La France ferme un peu plus ses frontières


Face à l'arrivée de migrants tunisiens en provenance d'Italie, Paris a annoncé le renforcement des contrôles de police jusqu'à 20 kilomètres au-delà de ses frontières. Une décision jugée déplorable par La Stampa, qui s'étonne aussi du désintérêt de l'opinion publique à ce sujet. 
13.04.2011 | Alberto Mattioli | 


Les ministres de l'Intérieur italien Roberto Maroni et français Claude Guéant lors d'une conférence de presse le 8 avril 2011 à Milan.

Les ministres de l'Intérieur italien Roberto Maroni et français Claude Guéant lors d'une conférence de presse le 8 avril 2011 à Milan.
Des immigrés ? Quels immigrés ? Vu de France, c’est le problème de l’Italie et de personne d’autre. Les gros titres de la presse et des JT sont tous consacrés à l’intervention française en Côte d’Ivoire. En revanche, pas un mot ou presque sur les milliers de Tunisiens qui débarquent en Italie dans l’espoir de rejoindre la France, où les attend souvent leur famille : sur quelque 900 000 Tunisiens à l’étranger, les deux tiers vivent dans l’Hexagone. Pour Paris, la situation a été réglée une bonne fois pour toutes. La conduite à tenir est claire : l’espace Schengen n’abolit pas tous les contrôles aux frontières. Pour circuler librement en Europe, un titre de séjour provisoire n’est pas suffisant et l’intéressé doit remplir cinq conditions, désormais aussi célèbres que décriées, imposées par Claude Guéant, ministre de l’Intérieur, dans une circulaire adressée aux préfets.

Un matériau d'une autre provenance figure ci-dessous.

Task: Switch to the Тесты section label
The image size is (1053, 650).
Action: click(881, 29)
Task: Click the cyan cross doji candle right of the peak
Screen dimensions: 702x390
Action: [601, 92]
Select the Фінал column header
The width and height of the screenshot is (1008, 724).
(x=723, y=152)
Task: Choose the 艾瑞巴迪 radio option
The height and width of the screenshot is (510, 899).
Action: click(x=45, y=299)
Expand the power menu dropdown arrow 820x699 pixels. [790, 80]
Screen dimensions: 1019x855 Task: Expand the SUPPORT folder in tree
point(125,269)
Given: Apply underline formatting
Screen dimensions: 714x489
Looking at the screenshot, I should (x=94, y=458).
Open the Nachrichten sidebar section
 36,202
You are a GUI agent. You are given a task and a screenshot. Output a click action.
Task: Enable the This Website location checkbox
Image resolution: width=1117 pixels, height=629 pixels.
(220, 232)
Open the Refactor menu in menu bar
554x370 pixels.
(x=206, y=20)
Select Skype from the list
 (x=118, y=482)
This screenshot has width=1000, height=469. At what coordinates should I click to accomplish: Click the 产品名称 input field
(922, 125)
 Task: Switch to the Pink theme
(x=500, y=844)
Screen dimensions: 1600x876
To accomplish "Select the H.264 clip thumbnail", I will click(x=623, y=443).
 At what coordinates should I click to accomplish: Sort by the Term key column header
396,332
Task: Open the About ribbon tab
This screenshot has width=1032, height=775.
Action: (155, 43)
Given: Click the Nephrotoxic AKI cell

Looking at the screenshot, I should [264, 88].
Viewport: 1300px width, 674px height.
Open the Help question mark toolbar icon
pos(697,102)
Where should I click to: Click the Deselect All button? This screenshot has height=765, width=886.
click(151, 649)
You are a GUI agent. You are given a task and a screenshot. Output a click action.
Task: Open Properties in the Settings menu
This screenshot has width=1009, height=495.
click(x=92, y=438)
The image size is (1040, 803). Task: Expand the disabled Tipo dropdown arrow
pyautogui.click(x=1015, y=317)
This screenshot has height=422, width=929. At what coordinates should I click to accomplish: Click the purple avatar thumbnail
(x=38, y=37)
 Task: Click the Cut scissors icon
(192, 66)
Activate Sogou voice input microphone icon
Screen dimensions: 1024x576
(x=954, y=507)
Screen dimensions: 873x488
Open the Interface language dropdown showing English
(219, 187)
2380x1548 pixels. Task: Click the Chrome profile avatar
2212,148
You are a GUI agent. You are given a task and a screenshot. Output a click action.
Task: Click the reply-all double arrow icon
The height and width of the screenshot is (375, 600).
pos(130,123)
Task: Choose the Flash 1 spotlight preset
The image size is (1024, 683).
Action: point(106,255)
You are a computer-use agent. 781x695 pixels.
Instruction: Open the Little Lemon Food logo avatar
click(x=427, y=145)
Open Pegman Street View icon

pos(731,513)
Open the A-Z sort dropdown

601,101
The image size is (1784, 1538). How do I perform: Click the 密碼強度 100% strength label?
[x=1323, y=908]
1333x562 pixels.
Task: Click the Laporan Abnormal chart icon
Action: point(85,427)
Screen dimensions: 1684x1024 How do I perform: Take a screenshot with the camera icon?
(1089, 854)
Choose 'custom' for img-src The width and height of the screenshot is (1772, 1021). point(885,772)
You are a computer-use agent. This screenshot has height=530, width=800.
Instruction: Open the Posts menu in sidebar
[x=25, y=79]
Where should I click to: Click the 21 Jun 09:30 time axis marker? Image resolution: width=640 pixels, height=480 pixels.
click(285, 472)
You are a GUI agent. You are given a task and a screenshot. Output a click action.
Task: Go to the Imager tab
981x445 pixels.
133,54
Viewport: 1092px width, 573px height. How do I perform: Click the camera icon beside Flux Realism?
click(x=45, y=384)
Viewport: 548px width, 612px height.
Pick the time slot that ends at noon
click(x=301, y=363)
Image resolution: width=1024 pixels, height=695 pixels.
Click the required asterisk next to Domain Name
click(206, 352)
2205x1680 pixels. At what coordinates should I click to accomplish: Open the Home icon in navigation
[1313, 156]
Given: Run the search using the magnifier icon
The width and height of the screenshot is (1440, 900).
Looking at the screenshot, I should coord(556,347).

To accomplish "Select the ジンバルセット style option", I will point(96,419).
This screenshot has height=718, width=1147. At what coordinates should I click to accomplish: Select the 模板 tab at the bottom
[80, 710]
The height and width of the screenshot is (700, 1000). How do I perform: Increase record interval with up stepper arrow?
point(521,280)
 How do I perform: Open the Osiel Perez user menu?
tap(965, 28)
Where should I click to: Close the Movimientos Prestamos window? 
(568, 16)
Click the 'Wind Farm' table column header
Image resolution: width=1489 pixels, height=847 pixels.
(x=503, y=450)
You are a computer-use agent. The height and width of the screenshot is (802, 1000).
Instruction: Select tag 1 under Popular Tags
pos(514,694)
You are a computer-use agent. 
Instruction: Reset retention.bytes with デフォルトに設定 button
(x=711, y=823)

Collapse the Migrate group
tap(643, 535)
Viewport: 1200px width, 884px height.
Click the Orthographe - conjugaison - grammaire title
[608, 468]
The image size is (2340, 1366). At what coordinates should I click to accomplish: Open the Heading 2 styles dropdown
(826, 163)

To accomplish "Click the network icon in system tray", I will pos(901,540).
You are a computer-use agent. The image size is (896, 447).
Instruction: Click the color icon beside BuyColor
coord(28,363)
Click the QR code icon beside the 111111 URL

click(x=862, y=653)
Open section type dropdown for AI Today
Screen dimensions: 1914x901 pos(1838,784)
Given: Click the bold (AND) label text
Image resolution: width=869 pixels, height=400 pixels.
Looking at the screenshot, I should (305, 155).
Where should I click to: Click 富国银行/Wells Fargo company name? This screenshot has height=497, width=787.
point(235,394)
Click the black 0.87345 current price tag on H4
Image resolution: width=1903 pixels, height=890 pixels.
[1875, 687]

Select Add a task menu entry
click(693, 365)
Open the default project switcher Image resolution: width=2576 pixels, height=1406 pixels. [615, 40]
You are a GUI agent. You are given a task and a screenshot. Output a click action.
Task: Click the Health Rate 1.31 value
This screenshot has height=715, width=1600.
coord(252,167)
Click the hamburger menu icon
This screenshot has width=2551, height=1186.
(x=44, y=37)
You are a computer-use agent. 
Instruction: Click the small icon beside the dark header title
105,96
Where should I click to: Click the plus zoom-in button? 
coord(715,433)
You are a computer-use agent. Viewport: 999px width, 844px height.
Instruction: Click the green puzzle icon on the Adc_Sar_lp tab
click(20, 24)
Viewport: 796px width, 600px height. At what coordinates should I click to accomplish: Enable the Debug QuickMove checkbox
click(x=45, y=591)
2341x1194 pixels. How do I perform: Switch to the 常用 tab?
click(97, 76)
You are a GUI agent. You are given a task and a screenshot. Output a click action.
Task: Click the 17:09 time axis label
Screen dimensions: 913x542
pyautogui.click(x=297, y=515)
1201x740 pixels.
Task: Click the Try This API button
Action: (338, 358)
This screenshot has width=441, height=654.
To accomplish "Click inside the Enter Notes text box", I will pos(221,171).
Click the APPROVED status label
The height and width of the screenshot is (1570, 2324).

Voilà pour la théorie. En pratique, "Guéant le dur" a demandé que la présence policière soit renforcée à la frontière franco-italienne en déployant des CRS, les forces de l’ordre antiémeute. D’après la France, les contrôles seront effectués dans une bande de 20 km au-delà de la frontière et ne dureront pas plus de six heures. En outre, toujours selon Guéant, si la décision de l’Italie (appliquée à partir du mercredi 13 avril) de délivrer des permis de séjour n’est pas contestable sur le plan juridique, "elle n’est pas en stricte conformité avec l’esprit de Schengen". La "doctrine Guéant" n’est donc pas près de changer : "on ne veut pas commencer à pouvoir dire qu’on accepte des immigrés illégaux" en Europe.


Les chiffres communiqués par le ministre parlent d’eux-mêmes : en un mois, 2 800 Tunisiens en provenance d’Italie ont été arrêtés, 1 700 ont été reconduits à la frontière italienne, 200 en Tunisie et les dossiers des autres sont toujours en cours d’examen. Le tout agrémenté de quelques critiques envers l’Europe ("La réponse européenne, c’est l’avis de la France en tout cas, n’a pas été jusqu’ici à la hauteur des événements") et de l’habituel lot de consolation pour l’Italie, c’est-à-dire la participation de la France à des patrouilles conjointes, navales et aériennes, pour surveiller les côtes tunisiennes.


L’opinion publique, du moins celle qui daigne s’intéresser au sort de ces migrants désespérés, est divisée. Patrick Weill, directeur de recherche au CNRS, explique que la querelle entre la France et l’Italie, "c’est de la pure agitation électoraliste […]. Car il n’y a pas d’arrivée massive, contrairement à ce qu’affirme le gouvernement italien et à ce que laissent croire les images spectaculaires provenant de l’île de Lampedusa", et il ajoute sans ambages qu’"il n’y a en réalité aucun 'fardeau' à partager : cet afflux est dans la norme et gérable". De l’autre côté du ring, Samia Maktouf, l’avocate des réfugiés, donne plutôt raison à l’Italie. "Les autorités françaises peuvent contrôler les personnes à la frontière, mais seulement sur la base d'une infraction ou d'un trouble à l'ordre public." Elle ajoute que "même si les réfugiés sont interpellés conformément à la loi ils justifieront désormais de papiers européens leur donnant le droit de circuler sur le sol français en vertu des accords de Schengen". Pour elle, la véritable question, celle qui fâche, la voici : "Comment peut-on à la fois expliquer que l'on bombarde la Libye et en même temps fermer ses frontières ? Il est totalement inhumain de renvoyer systématiquement les réfugiés tunisiens alors que la Tunisie, qui est en pleine transition démocratique, accueille avec ses moyens des milliers de réfugiés fuyant la Libye."